> **EXTRAIT CHOISI**
En décembre 1972, la mission Apollo 17 ramenait sur Terre des tubes de sol lunaire scellés, conservés intacts pendant plus de cinquante ans dans l’attente d’outils d’analyse avancés.
L’espoir était d'obtenir des informations capables de transformer notre compréhension de la Lune grâce aux progrès scientifiques et à de nouveaux instruments.
Un pari réussi : des chercheurs viennent tout juste de lever le voile sur une chimie lunaire plus complexe qu'il n'y paraissait au premier abord.
Des échantillons préservés pour l’avenir
Un demi-siècle après le retour d’Apollo 17, la décision de la NASA de sceller certains prélèvements dans des chambres d’hélium a porté ses fruits. Ces tubes de sol, prélevés dans la vallée Taurus Littrow par les astronautes Gene Cernan et Harrison Schmitt, étaient destinés à attendre l’avènement de méthodes d’analyse inédites.

> **DONNÉES FOURNIES**
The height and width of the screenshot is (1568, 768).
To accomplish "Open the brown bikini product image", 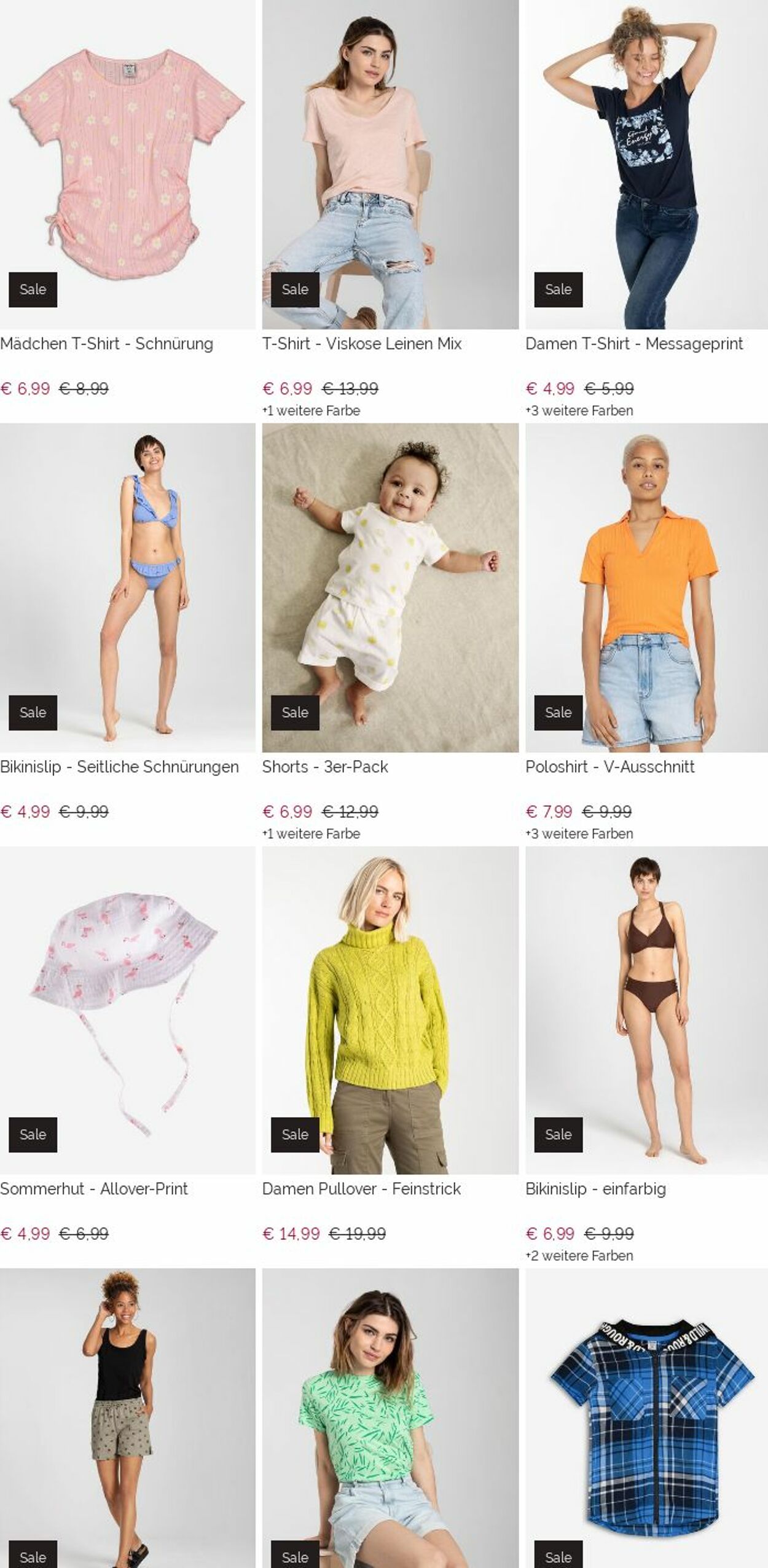I will tap(646, 1010).
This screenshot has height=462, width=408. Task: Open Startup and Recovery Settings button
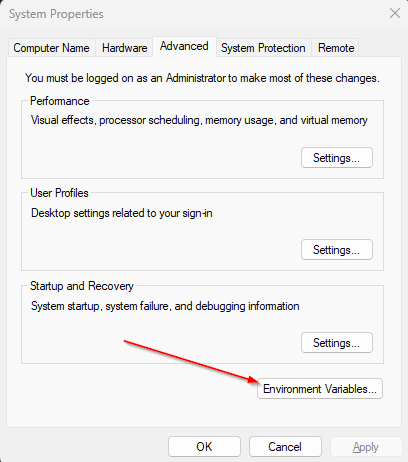tap(337, 343)
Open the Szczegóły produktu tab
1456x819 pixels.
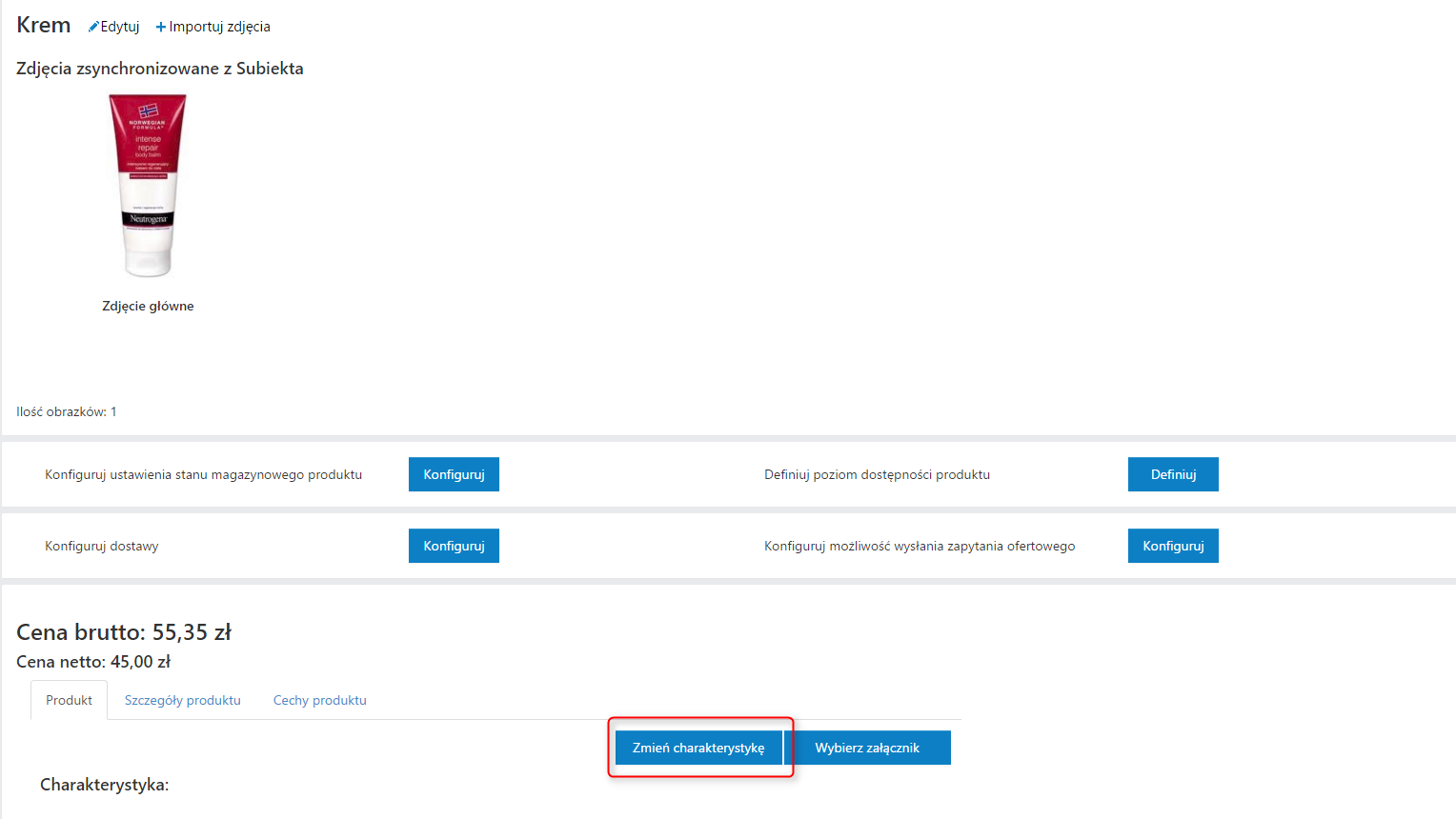click(182, 700)
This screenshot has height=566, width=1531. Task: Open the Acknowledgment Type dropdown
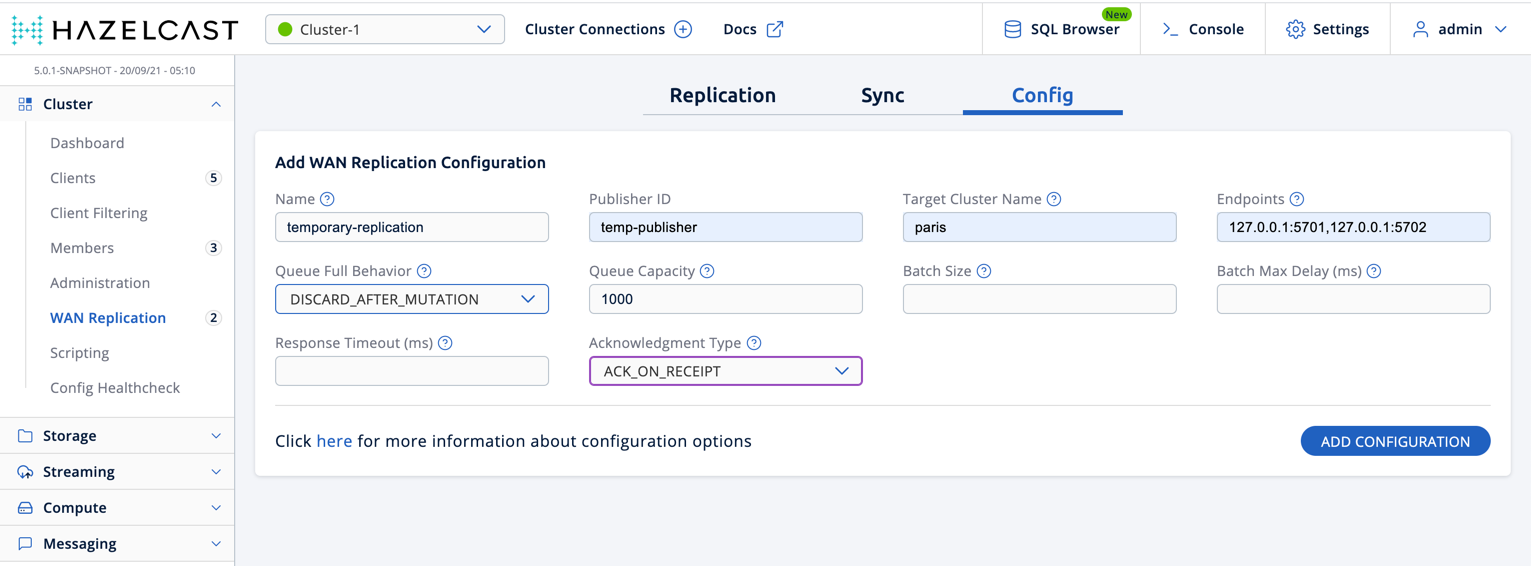(x=725, y=371)

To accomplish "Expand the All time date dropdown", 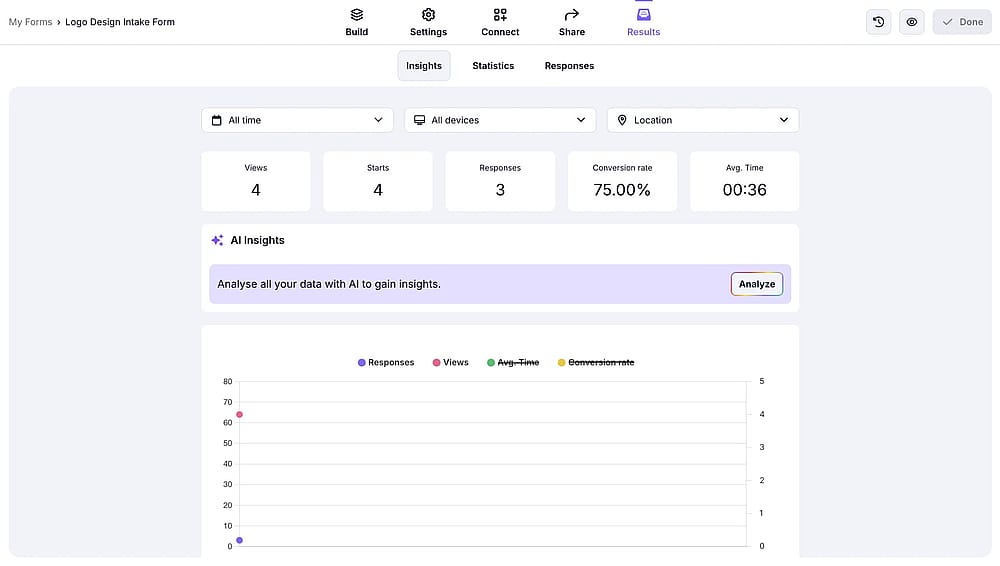I will 297,120.
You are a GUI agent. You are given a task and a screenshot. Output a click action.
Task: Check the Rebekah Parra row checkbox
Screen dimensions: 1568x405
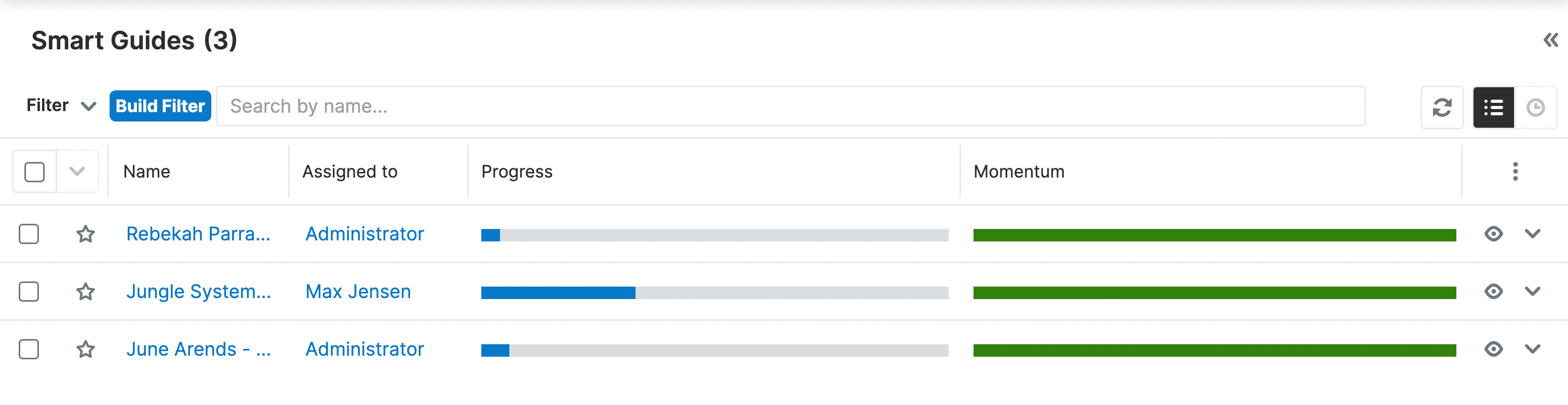tap(29, 234)
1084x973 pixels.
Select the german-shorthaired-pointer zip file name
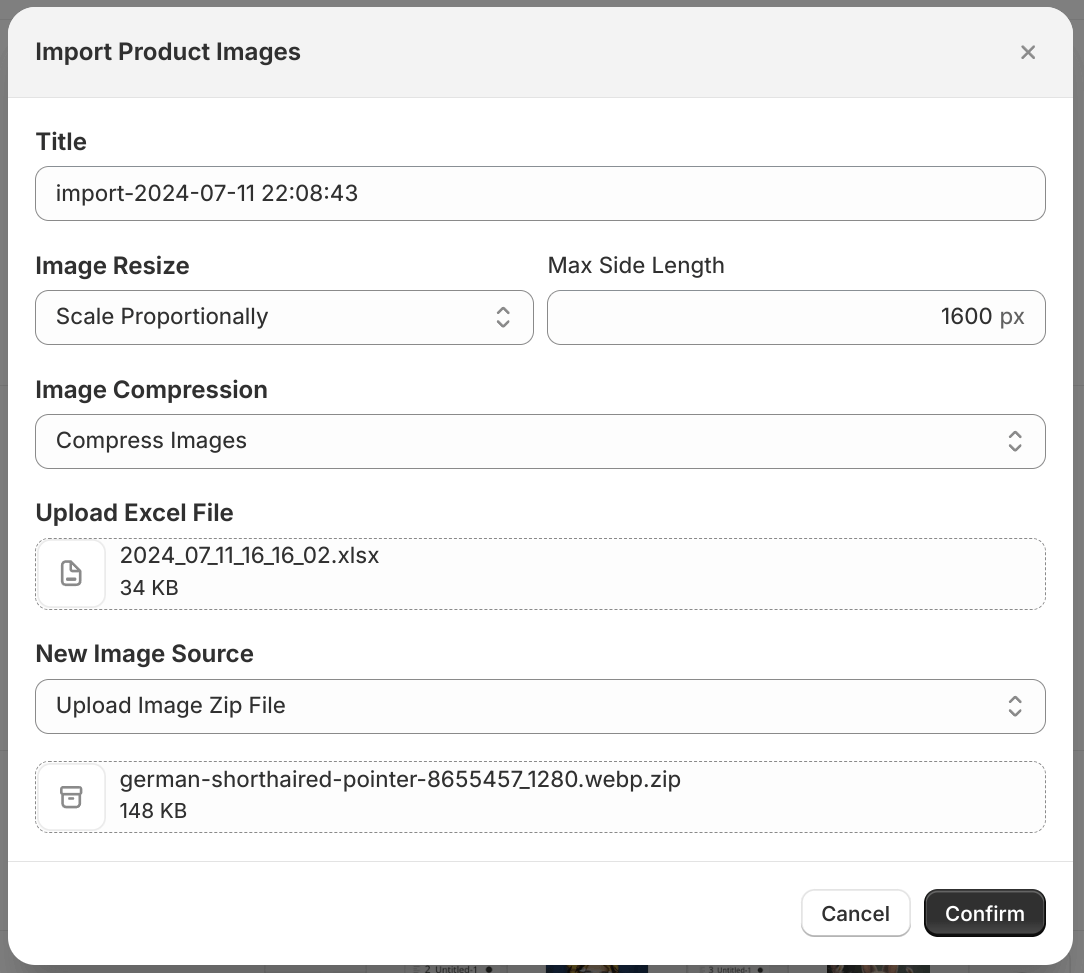(x=400, y=779)
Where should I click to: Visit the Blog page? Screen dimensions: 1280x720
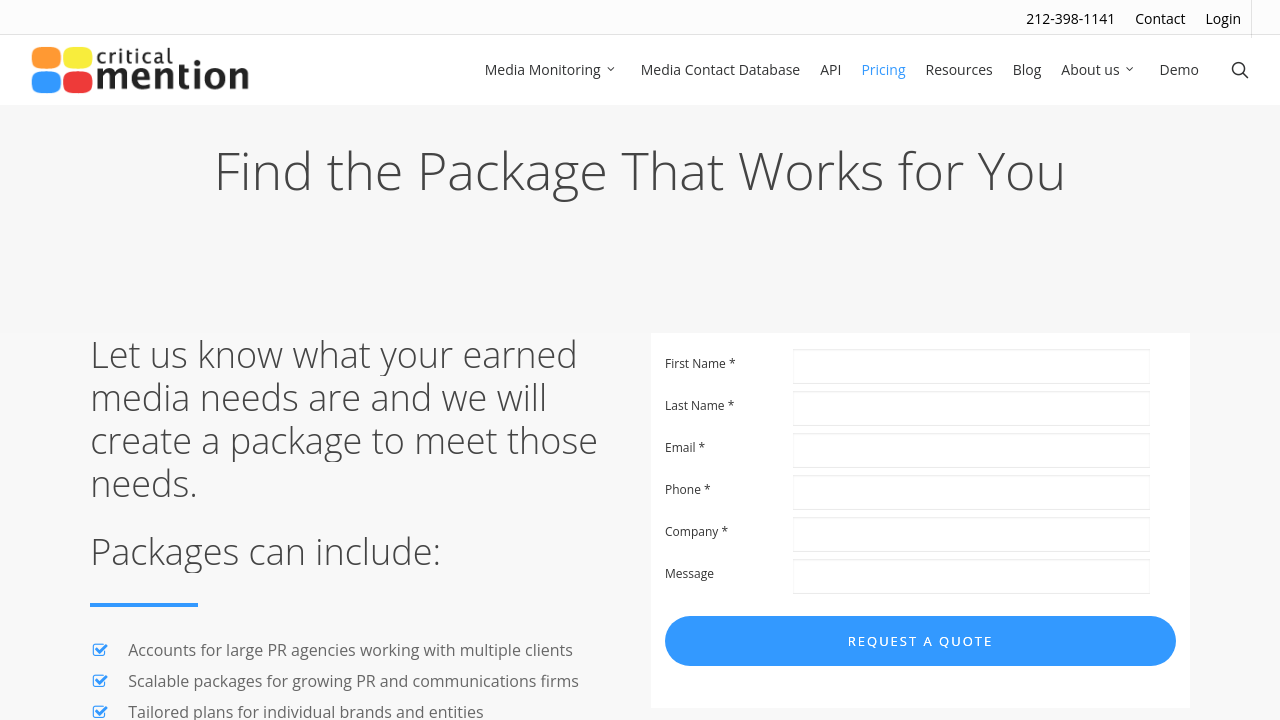[x=1027, y=70]
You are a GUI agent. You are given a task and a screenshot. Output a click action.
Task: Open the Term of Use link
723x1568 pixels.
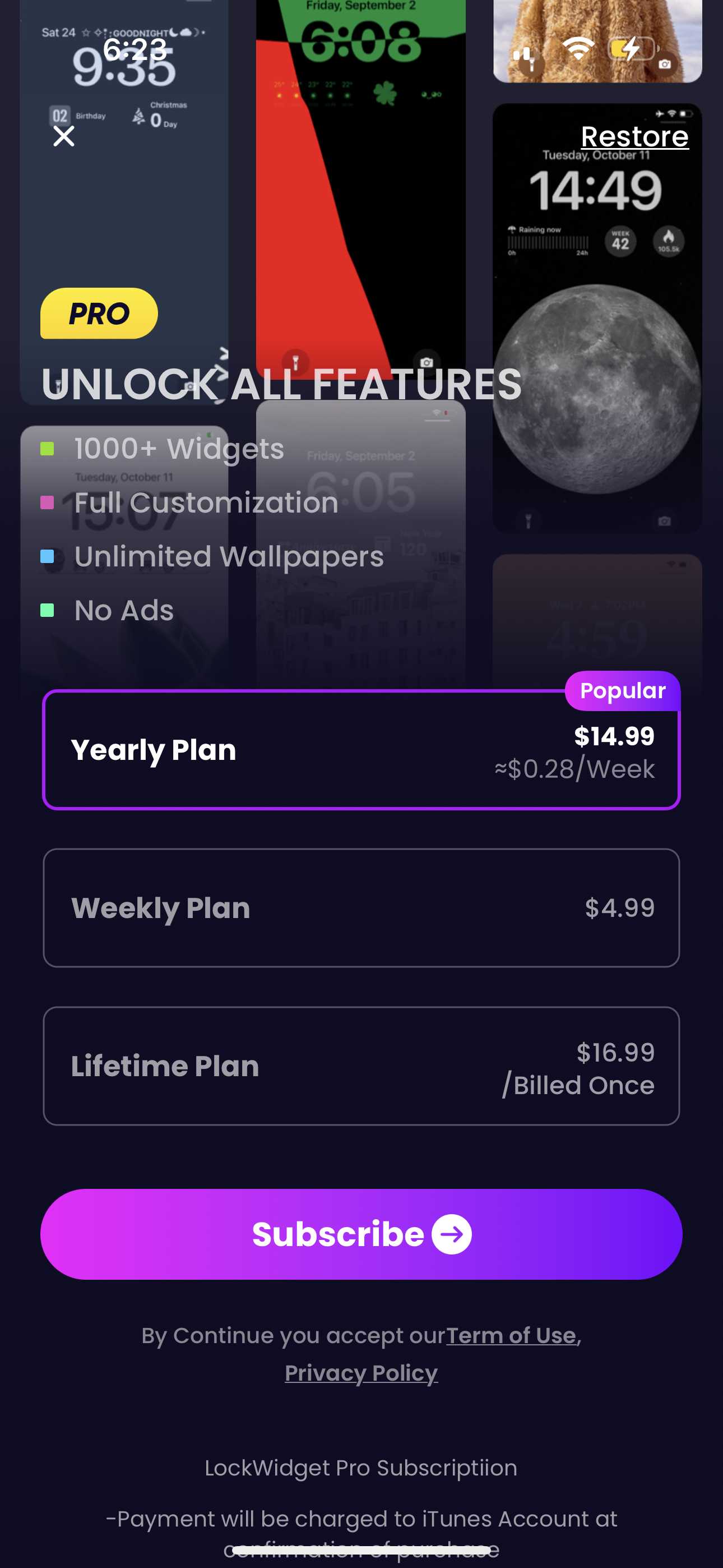(x=511, y=1335)
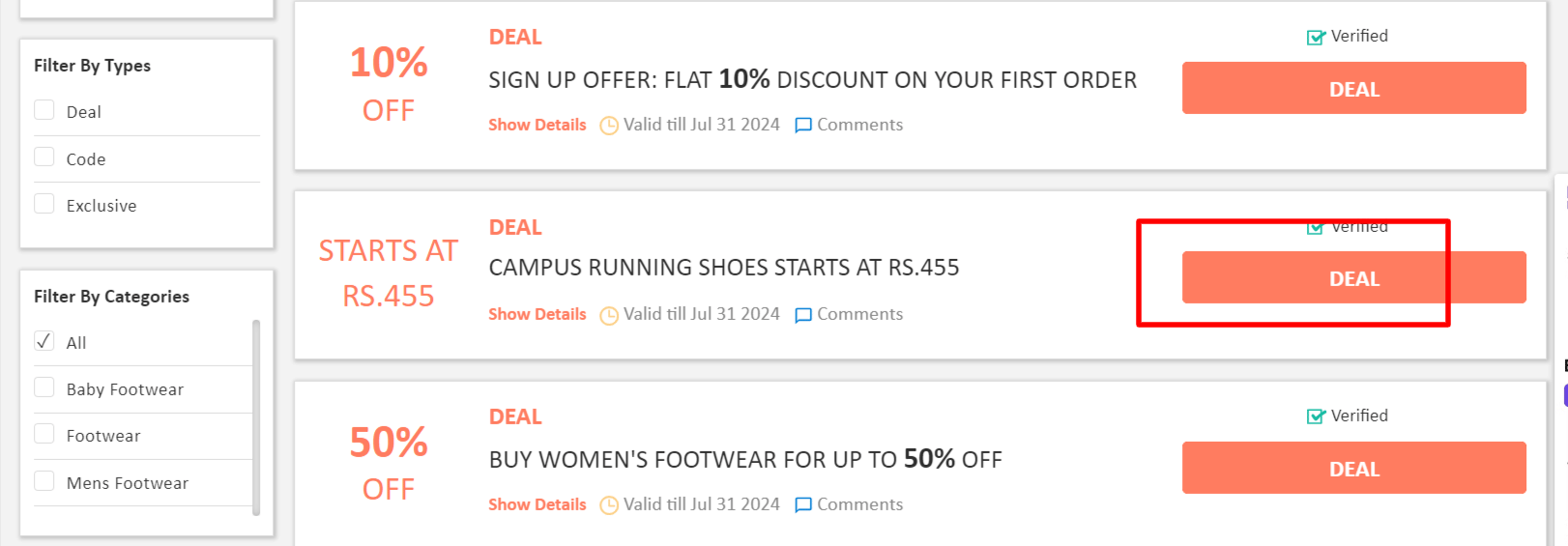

> **SÉRIE DE TÂCHES**
[a] Restituez, dans le texte sur les échantillons d'Apollo 17, le passage allant de « En décembre 1972, la » jusqu'à « au premier abord. ».
[b] D'après le texte sur les échantillons d'Apollo 17, dans quelle vallée les tubes de sol ont-ils été prélevés ?

> **CORRIGÉ DES TÂCHES**
[a]
En décembre 1972, la mission Apollo 17 ramenait sur Terre des tubes de sol lunaire scellés, conservés intacts pendant plus de cinquante ans dans l’attente d’outils d’analyse avancés.
L’espoir était d'obtenir des informations capables de transformer notre compréhension de la Lune grâce aux progrès scientifiques et à de nouveaux instruments.
Un pari réussi : des chercheurs viennent tout juste de lever le voile sur une chimie lunaire plus complexe qu'il n'y paraissait au premier abord.

[b] Dans la vallée Taurus Littrow.